What Does Environmental Hazard Mean?
An environmental hazard is a type of hazard resulting from chemical, biological, or physical agents either from ongoing or previous human activity, or the hazard may be a property present in the natural environment.
This type of hazard poses a risk to either human health or to the natural environment.
Safeopedia Explains Environmental Hazard
Environmental hazards can also be conceived under a more narrow definition that refers exclusively to hazards that pose a danger to the natural ecosystem. While both definitions are utilized within an occupational health context, the narrow definition has been adopted as part of the United Nations' Globally Harmonized System of Classification and Labelling of Chemicals (GHS), which is used by occupational health agencies around the world. Under the GHS, environmental hazards form one of three distinct hazard groups alongside physical and health hazards.

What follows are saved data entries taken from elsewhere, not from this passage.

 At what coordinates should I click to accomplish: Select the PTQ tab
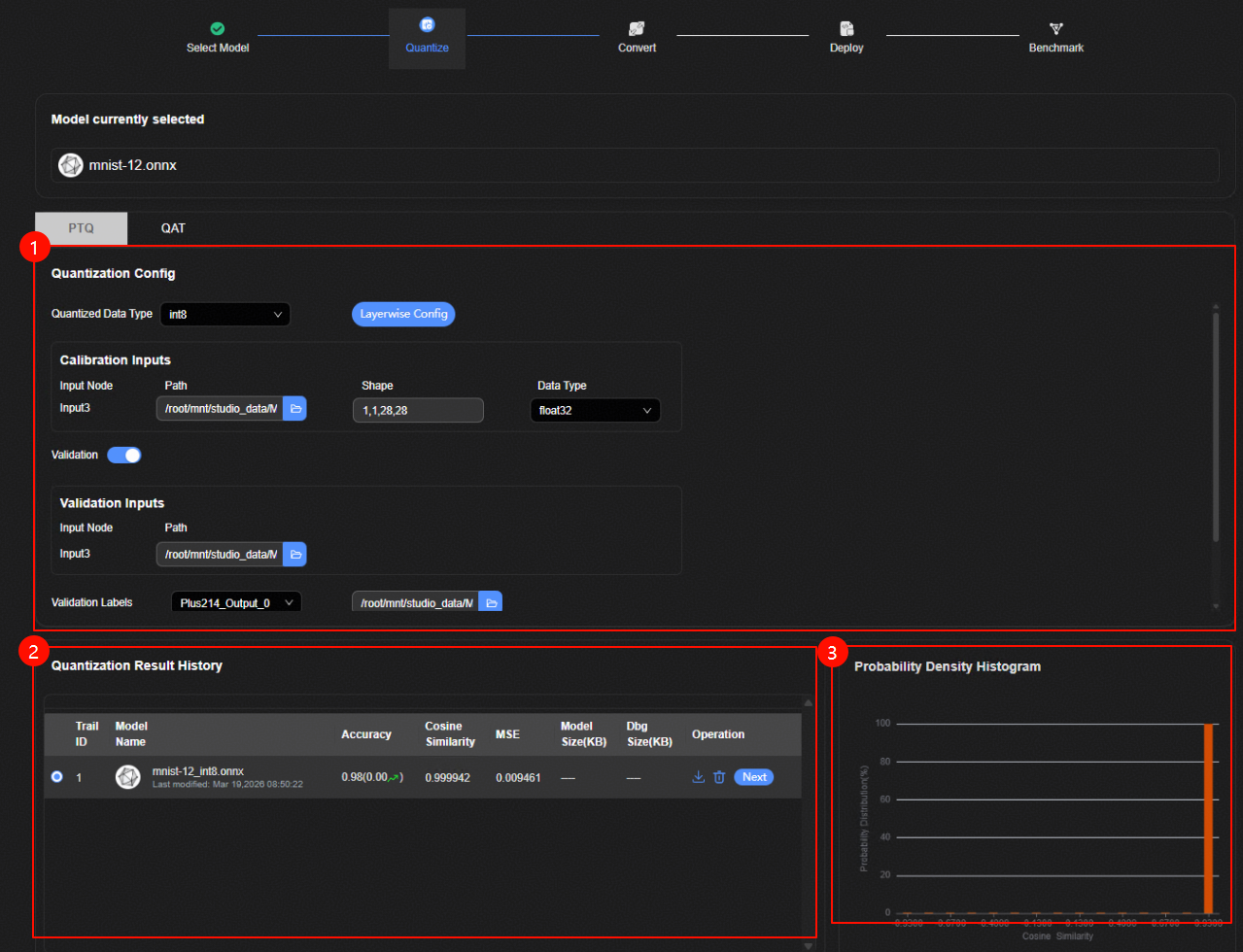coord(82,228)
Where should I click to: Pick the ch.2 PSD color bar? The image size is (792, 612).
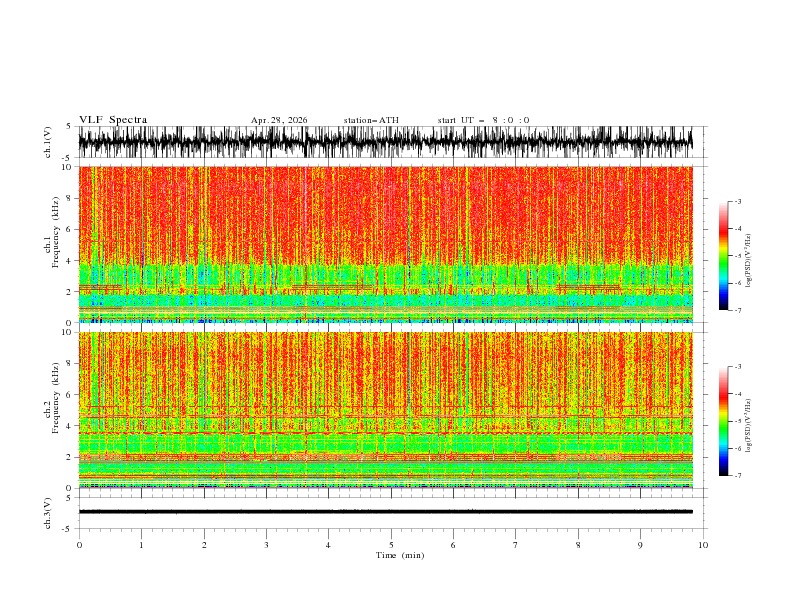click(723, 421)
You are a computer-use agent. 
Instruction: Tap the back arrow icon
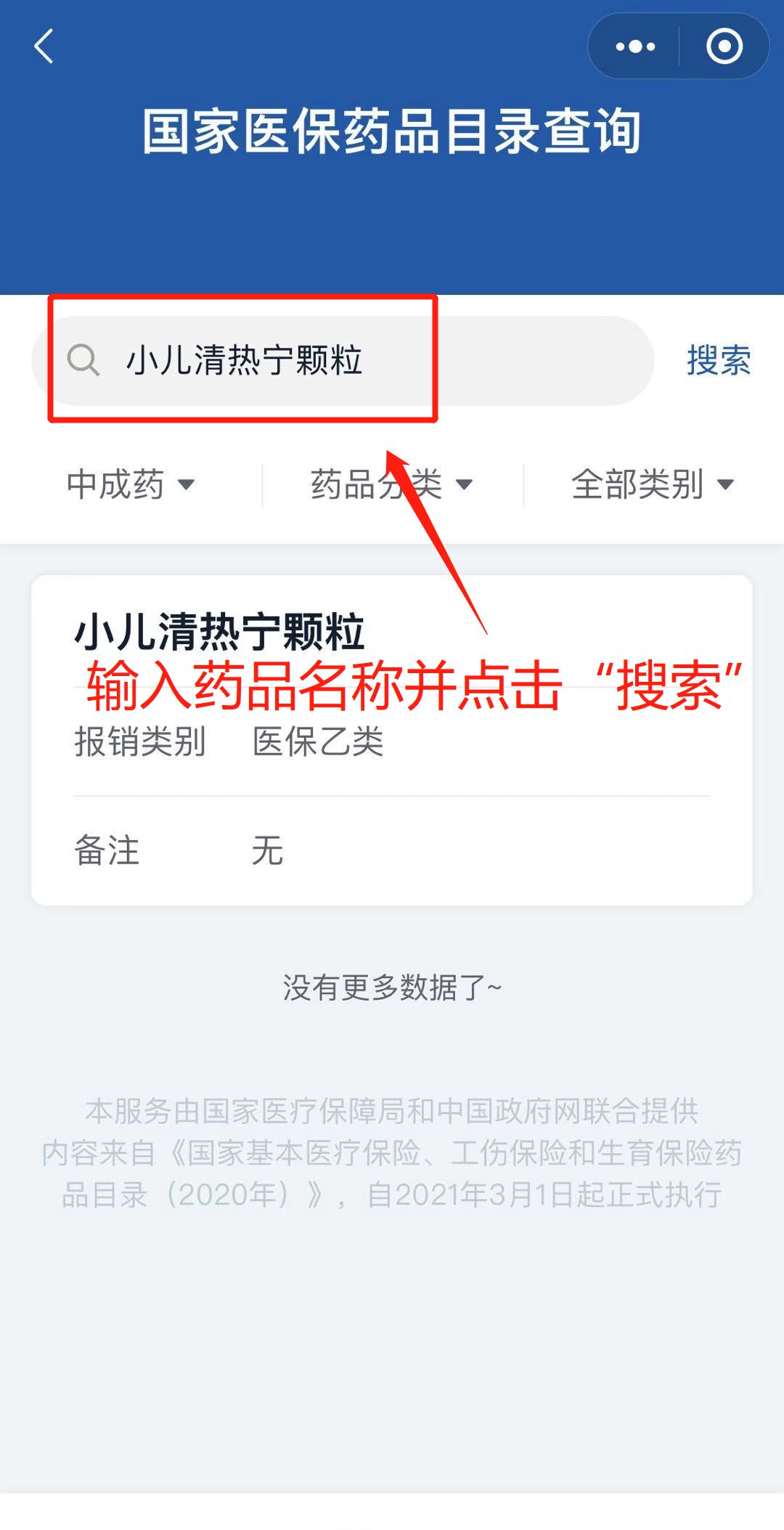(44, 46)
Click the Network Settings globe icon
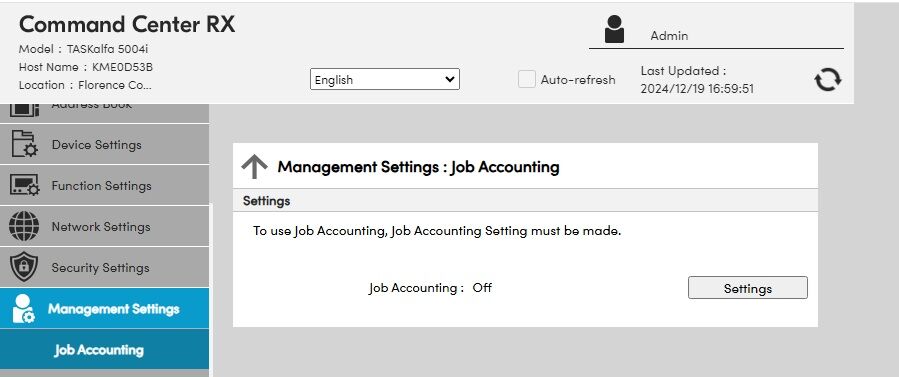899x377 pixels. (24, 226)
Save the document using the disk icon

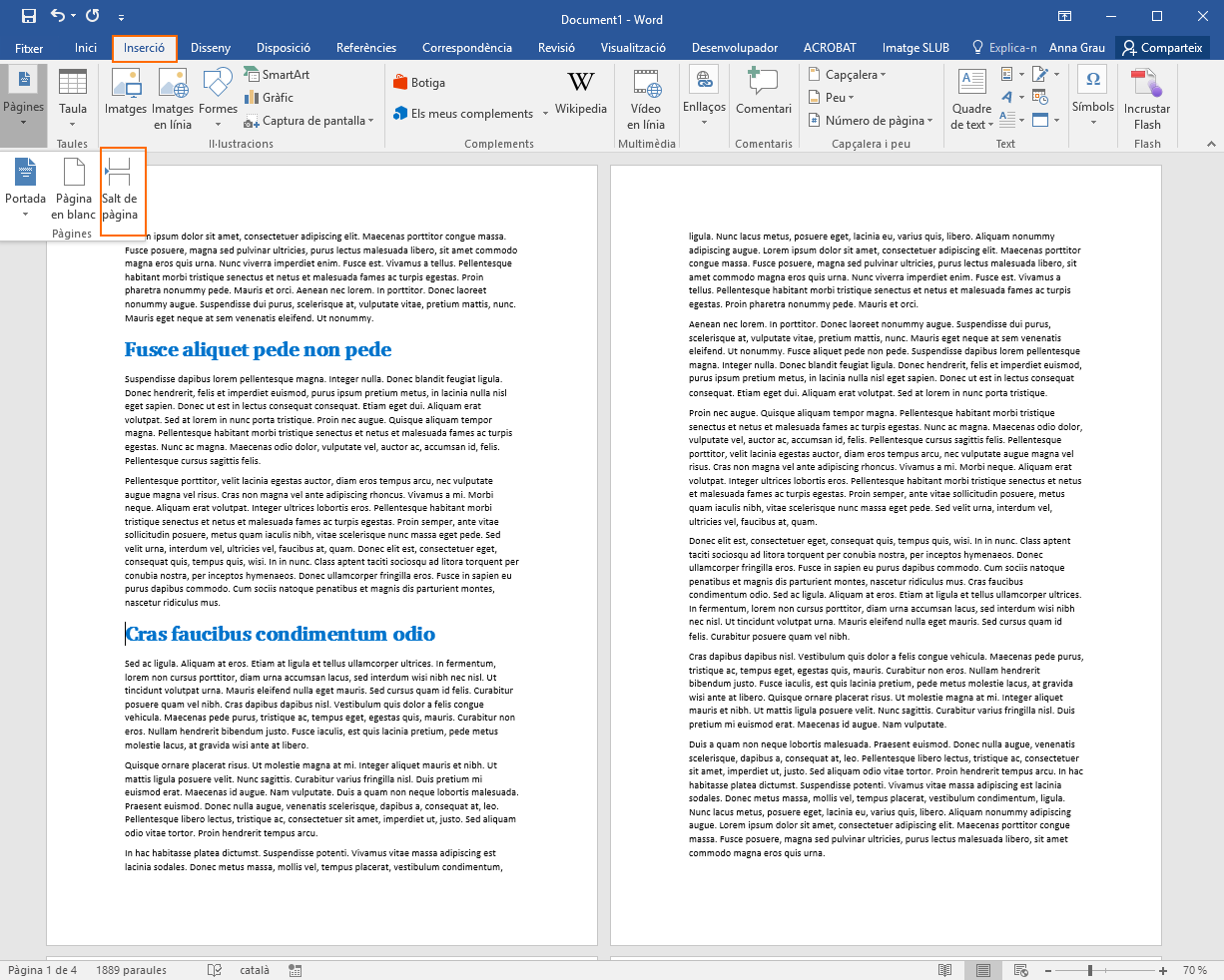pos(28,16)
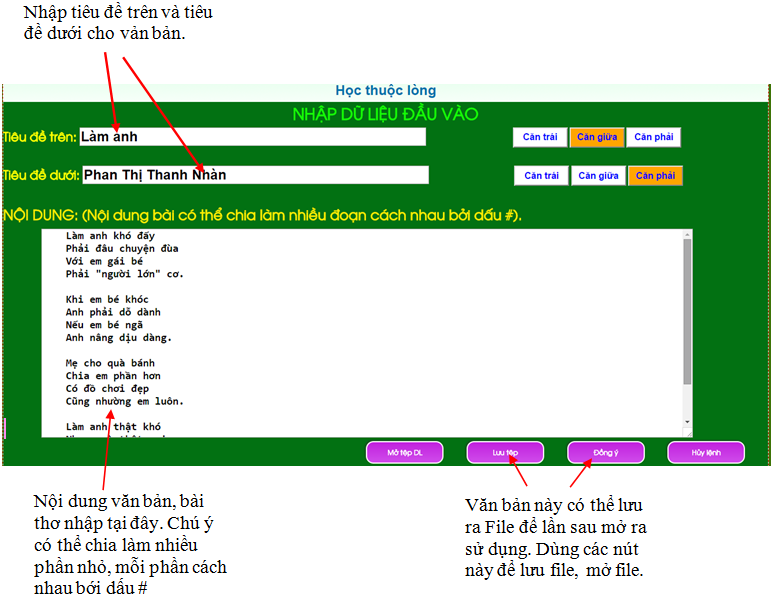775x603 pixels.
Task: Click the 'Tiêu đề dưới' input field
Action: pos(254,175)
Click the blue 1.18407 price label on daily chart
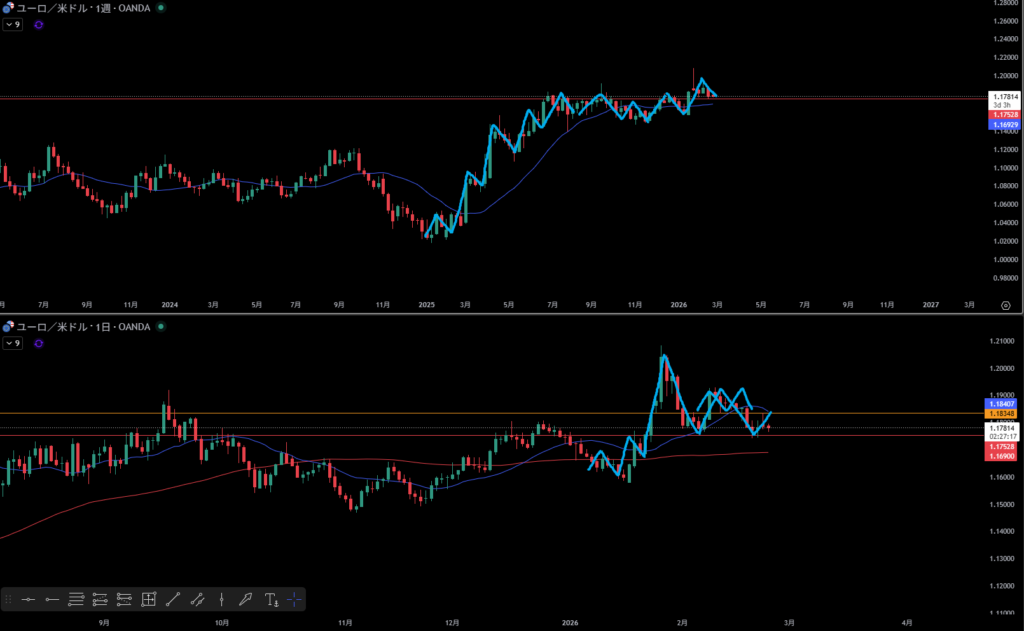Image resolution: width=1024 pixels, height=631 pixels. [1003, 403]
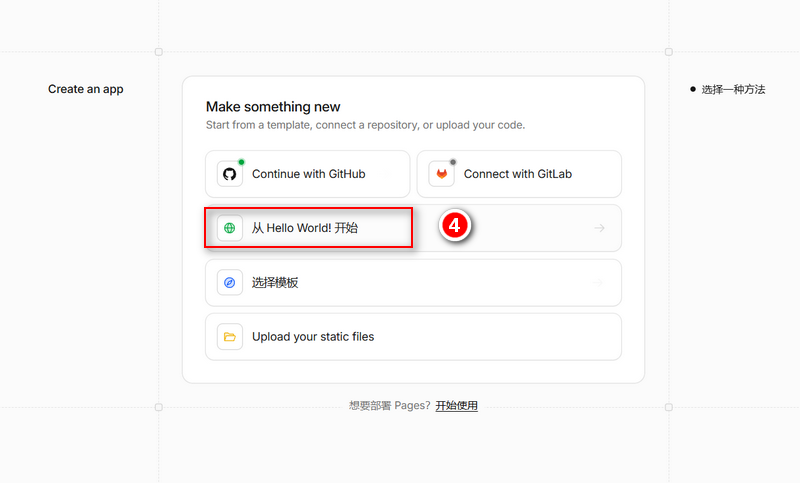Click the Create an app heading
800x483 pixels.
[86, 89]
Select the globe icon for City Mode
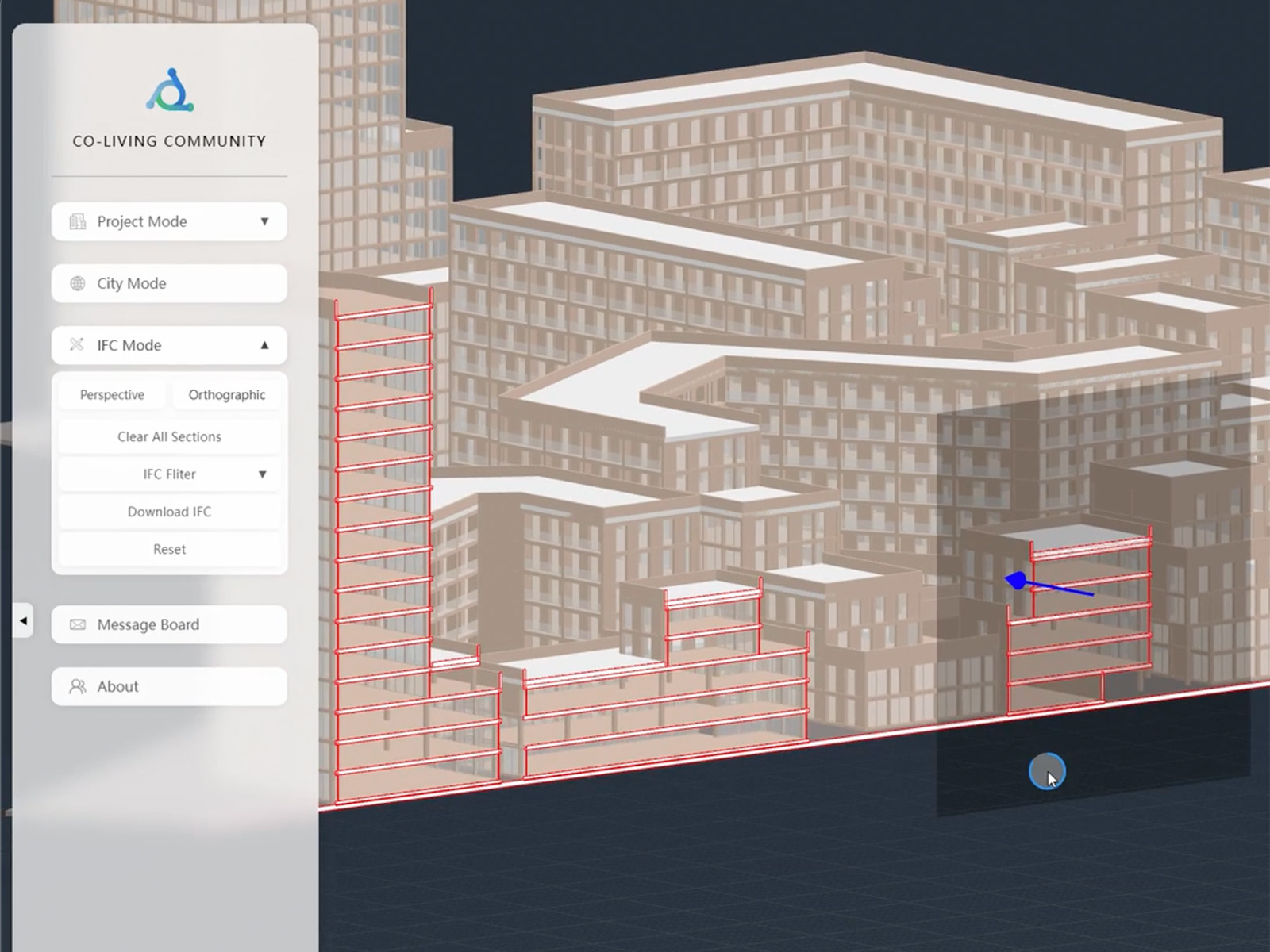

The broad definition is used in the legal codes of governments such as the U.S. State of Maryland, and it includes such hazards as poor lighting, noise and vibration exposure, exposure to asbestos in buildings, and bacteria, fungi, and other biological hazards that may be present in a workplace. A psychosocial hazard—stress caused to a worker by the activities or presence of another worker within the same workspace—may also be considered an environmental hazard under this broad definition. The occupational health context for this broader definition lies in characterizing situations in which a working space becomes hazardous to occupy.
More narrowly, environmental hazards are often crossover hazards that also pose a risk to humans. That is, workplaces engaged in activity involving the production of substances that pose a risk of harm to the natural environment are recognized as also posing a risk of harm to the workers in and around that workplace. Certain types of chemical process manufacturing are examples of this type of hazard.
The GHS definition of an environmental hazard consists of substances that are hazardous to either the aquatic environment or to the ozone layer. Some jurisdictions have added additional hazards to the group. For instance, New Zealand also includes substances that are hazardous to the soil environment, terrestrial vertebrates, and terrestrial invertebrates. The GHS forms the backbone of the hazard communication standards of occupational health and safety agencies worldwide; however, as countries are allowed to adopt only parts of the GHS system, many national OHS agencies have opted not to adopt the environmental hazard group as part of their standards. For example, environmental hazards are not included as part of Canada’s Workplace Hazardous Materials Information System (WHMIS).